Tingkat literasi Indonesia justru menempati peringkat 70 dari 80 negara. UNESCO menyebutkan Indonesia urutan kedua dari bawah soal literasi dunia. Artinya minat baca sangat rendah. Menurut data UNESCO, minat baca masyarakat Indonesia sangat memprihatinkan. Hanya 0,001%. Artinya, dari 1,000 orang Indonesia, cuma 1 orang yang rajin membaca.
Bahkan sumber lain malah menyebutkan tingkat literasi digital di Indonesia hanya sebesar 62%. Jumlah tersebut paling rendah jika dibandingkan negara di ASEAN lainnya yang rata-rata mencapai 70%.
Sedangkan jurnal yang terindek dengan scopus dapat dilihat angka-angka sebagai berikut. Amerika Serikat sebanyak 6.116 jurnal. Inggeris 5.412 jurnal. Untuk wilayah Asia, terbitan terbanyak berasal dari negara China, disusul oleh India dan Jepang.
Lantas dimana posisi Indonesia? Ternyata baru 30 jurnal dari Indonesia yang terindex Scopus. Kita masih tertinggal jauh dibandingkan dengan negara tetangga. Untuk wilayah Asia Tenggara, terbitan terbanyak berasal dari negara Singapura dengan 113 jurnal, disusul oleh Malaysia 80 jurnal. Kita hanya sedikit unggul dari Thailand yang baru 27 jurnalnya terindex Scopus.

# Data yang Diberikan
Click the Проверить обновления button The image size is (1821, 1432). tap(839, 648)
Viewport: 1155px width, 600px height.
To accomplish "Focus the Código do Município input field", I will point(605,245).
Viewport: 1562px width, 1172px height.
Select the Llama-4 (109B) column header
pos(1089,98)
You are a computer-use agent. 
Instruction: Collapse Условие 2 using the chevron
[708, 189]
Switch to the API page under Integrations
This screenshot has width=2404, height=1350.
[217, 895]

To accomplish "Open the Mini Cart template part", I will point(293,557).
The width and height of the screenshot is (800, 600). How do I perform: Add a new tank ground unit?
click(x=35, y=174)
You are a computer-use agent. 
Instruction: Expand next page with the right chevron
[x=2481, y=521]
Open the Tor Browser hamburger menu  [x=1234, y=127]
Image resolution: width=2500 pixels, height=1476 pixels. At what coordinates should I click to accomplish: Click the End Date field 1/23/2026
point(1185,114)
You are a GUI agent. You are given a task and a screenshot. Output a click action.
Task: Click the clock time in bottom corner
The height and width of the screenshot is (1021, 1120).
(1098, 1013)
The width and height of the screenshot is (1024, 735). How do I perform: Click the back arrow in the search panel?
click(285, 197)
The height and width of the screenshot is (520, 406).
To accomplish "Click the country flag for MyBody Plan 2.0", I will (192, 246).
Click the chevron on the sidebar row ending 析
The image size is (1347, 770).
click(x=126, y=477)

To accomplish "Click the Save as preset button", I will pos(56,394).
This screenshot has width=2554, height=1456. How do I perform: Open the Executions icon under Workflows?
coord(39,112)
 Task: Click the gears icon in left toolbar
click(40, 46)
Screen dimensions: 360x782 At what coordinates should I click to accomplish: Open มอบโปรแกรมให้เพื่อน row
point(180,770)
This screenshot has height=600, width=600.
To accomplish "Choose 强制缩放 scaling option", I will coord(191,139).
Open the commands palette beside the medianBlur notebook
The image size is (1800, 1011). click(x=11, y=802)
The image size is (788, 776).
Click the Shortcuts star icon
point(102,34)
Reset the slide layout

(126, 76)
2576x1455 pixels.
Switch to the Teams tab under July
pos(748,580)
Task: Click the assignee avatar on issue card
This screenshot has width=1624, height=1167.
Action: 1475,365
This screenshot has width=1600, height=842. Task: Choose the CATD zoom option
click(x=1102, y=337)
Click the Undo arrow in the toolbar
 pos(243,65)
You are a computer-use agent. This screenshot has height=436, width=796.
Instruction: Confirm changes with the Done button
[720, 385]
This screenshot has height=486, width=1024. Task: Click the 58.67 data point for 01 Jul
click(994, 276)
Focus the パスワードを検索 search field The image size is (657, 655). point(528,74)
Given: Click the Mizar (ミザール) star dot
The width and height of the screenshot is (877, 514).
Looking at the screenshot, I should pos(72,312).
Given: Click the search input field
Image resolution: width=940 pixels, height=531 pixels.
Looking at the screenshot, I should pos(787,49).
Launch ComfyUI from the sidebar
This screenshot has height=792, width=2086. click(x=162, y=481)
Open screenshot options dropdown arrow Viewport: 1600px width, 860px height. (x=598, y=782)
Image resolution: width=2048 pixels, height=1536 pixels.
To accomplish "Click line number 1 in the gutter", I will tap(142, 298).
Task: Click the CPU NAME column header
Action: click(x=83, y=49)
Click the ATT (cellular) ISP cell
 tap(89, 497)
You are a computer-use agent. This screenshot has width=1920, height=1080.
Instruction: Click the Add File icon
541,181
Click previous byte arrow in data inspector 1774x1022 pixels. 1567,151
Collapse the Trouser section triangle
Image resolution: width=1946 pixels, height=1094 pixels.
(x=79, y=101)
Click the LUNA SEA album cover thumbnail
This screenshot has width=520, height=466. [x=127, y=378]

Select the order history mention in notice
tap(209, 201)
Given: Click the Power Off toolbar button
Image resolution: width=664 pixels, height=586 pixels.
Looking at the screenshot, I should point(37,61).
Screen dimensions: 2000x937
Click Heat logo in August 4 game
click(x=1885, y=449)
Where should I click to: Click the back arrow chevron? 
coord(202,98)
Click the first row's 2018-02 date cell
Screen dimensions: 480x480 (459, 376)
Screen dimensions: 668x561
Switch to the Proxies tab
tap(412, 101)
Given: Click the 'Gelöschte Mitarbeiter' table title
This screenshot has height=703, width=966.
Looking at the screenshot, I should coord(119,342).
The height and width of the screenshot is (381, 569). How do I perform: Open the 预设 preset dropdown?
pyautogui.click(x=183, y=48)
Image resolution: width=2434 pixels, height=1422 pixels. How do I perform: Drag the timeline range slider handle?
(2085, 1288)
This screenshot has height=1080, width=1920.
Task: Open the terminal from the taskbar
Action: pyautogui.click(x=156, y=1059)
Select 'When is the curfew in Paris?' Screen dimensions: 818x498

# Instruksi 1
Tolong tulis ulang seluruh kutipan tentang literasi dan jurnal Scopus di Indonesia tanpa mengubah satu kata pun.
# Instruksi 2
Sunting baris-baris data mulai dari baris pertama data hingga baris yang memuat "(1098, 1013)", keduanya termasuk: ganti "computer-use agent" dengan "desktop agent" dan biarkan selebihnya tetap sama. Tuliskan hanya baris-baris tersebut.

# Jawaban Tertulis 1
Tingkat literasi Indonesia justru menempati peringkat 70 dari 80 negara. UNESCO menyebutkan Indonesia urutan kedua dari bawah soal literasi dunia. Artinya minat baca sangat rendah. Menurut data UNESCO, minat baca masyarakat Indonesia sangat memprihatinkan. Hanya 0,001%. Artinya, dari 1,000 orang Indonesia, cuma 1 orang yang rajin membaca.
Bahkan sumber lain malah menyebutkan tingkat literasi digital di Indonesia hanya sebesar 62%. Jumlah tersebut paling rendah jika dibandingkan negara di ASEAN lainnya yang rata-rata mencapai 70%.
Sedangkan jurnal yang terindek dengan scopus dapat dilihat angka-angka sebagai berikut. Amerika Serikat sebanyak 6.116 jurnal. Inggeris 5.412 jurnal. Untuk wilayah Asia, terbitan terbanyak berasal dari negara China, disusul oleh India dan Jepang.
Lantas dimana posisi Indonesia? Ternyata baru 30 jurnal dari Indonesia yang terindex Scopus. Kita masih tertinggal jauh dibandingkan dengan negara tetangga. Untuk wilayah Asia Tenggara, terbitan terbanyak berasal dari negara Singapura dengan 113 jurnal, disusul oleh Malaysia 80 jurnal. Kita hanya sedikit unggul dari Thailand yang baru 27 jurnalnya terindex Scopus.

# Jawaban Tertulis 2
Click the Проверить обновления button The image size is (1821, 1432). tap(839, 648)
Viewport: 1155px width, 600px height.
To accomplish "Focus the Código do Município input field", I will point(605,245).
Viewport: 1562px width, 1172px height.
Select the Llama-4 (109B) column header
pos(1089,98)
You are a desktop agent. 
Instruction: Collapse Условие 2 using the chevron
[708, 189]
Switch to the API page under Integrations
This screenshot has width=2404, height=1350.
[217, 895]

To accomplish "Open the Mini Cart template part", I will point(293,557).
The width and height of the screenshot is (800, 600). How do I perform: Add a new tank ground unit?
click(x=35, y=174)
You are a desktop agent. 
Instruction: Expand next page with the right chevron
[x=2481, y=521]
Open the Tor Browser hamburger menu  [x=1234, y=127]
Image resolution: width=2500 pixels, height=1476 pixels. At what coordinates should I click to accomplish: Click the End Date field 1/23/2026
point(1185,114)
You are a GUI agent. You are given a task and a screenshot. Output a click action.
Task: Click the clock time in bottom corner
The height and width of the screenshot is (1021, 1120).
(1098, 1013)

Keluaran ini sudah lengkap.